**ACTIVITY:**
Determine the number of lines in the entries below in which the word "accomplish" appears, and reply with that number only.

========================

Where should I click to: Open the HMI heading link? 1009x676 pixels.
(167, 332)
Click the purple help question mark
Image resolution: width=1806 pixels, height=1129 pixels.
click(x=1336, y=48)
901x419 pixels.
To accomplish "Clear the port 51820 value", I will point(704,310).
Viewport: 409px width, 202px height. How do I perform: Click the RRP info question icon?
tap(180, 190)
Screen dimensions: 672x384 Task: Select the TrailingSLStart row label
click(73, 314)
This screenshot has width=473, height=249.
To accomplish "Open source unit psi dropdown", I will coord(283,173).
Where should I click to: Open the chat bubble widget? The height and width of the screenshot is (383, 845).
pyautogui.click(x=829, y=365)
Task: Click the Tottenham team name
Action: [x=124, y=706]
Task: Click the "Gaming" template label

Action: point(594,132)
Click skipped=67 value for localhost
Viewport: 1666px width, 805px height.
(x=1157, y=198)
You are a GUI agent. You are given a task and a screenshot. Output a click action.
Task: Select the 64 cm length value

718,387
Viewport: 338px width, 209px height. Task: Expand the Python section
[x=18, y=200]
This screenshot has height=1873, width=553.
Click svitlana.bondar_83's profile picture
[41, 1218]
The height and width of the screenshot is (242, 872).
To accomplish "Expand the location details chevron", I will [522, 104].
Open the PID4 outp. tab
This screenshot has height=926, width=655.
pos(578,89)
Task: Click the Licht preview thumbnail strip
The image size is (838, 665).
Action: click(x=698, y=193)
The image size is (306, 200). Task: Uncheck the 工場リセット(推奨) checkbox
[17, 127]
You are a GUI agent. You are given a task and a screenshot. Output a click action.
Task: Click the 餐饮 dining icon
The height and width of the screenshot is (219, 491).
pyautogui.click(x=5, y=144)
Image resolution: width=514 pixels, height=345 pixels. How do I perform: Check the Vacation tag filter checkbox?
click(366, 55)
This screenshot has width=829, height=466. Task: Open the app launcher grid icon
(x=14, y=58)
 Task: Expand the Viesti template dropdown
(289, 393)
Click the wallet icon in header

========================

**RESULT OF THE EXERCISE:**
3